Women have it in for other women, reports the New York Times: A new study shows that women try to destroy one another through complicated mean-girling and slut-shaming. While this McMaster University study was first picked up a couple weeks ago, the Times "Science" section is just weighing in today, with an article titled "A Cold War, Fought by Women."
The study asked, “Do human females use indirect aggression as an intrasexual competition strategy?” They do, concluded the study, after considering an instance in which women made fun of another woman's outfit.
The researchers, Tracy Vaillancourt and Aanchal Sharma, first selected a woman who was pretty according to science: She "embodied qualities considered attractive from an evolutionary perspective," like "low waist-to-hip ratio, clear skin, large breasts." This woman was brought into a lab to ask for directions, and the reactions of the other women in the lab were recorded. In one trial, the woman was wearing a micro-miniskirt and a low-cut shirt; for the other trial, she was wearing a loose T-shirt and jeans. Reportedly, the women freaked out upon seeing the provocative outfit, saying things like, "What the [expletive] is that?" After she left, they talked smack about her. This, the study concluded, was "intrasexual competition" dictated by evolutionary logic.
But the women exhibited these signs of "indirect aggression" after this lady left, so she has no idea they were intrasexually competing with her. And maybe they were just trying to make friends with each other by bonding over an eye-roll of an outfit. Didn't you guys just do all these studies about how gossip maintains social order and bonds us? Well, the study reports that this behind-the-back business is still part of a larger societal take-down because it ostracizes victims (which is harder to observe).

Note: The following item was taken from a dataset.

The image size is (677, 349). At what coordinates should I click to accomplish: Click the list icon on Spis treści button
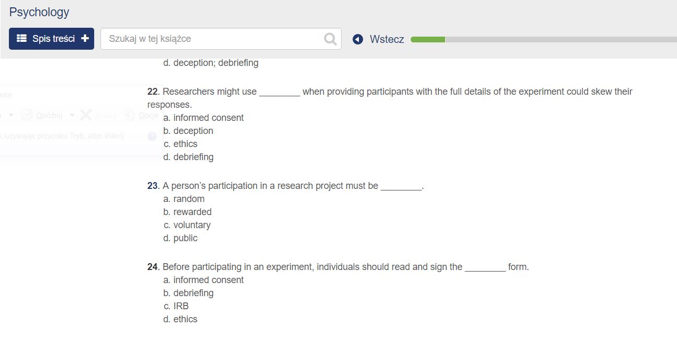[x=21, y=38]
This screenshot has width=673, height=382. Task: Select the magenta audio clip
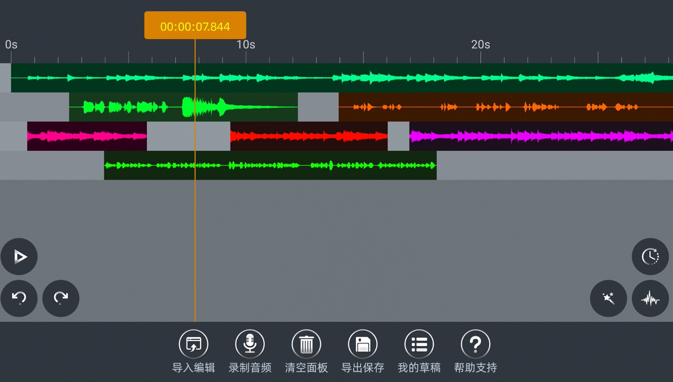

The Times concludes its piece:
In traditional villages, people married at an early age to someone nearby, but young men and women in modern societies are free to postpone marriage as they search long and far for better options. The result is more competition because there are so many more rivals — and there’s no longer any scientific doubt that both sexes are in to win it.
And, as we have noted previously about this study, other scientists have pointed out that there's no "data showing that indirect aggression is successful in devaluing a competitor." In conclusion, this study just showed a bunch of women scoffing at a miniskirt.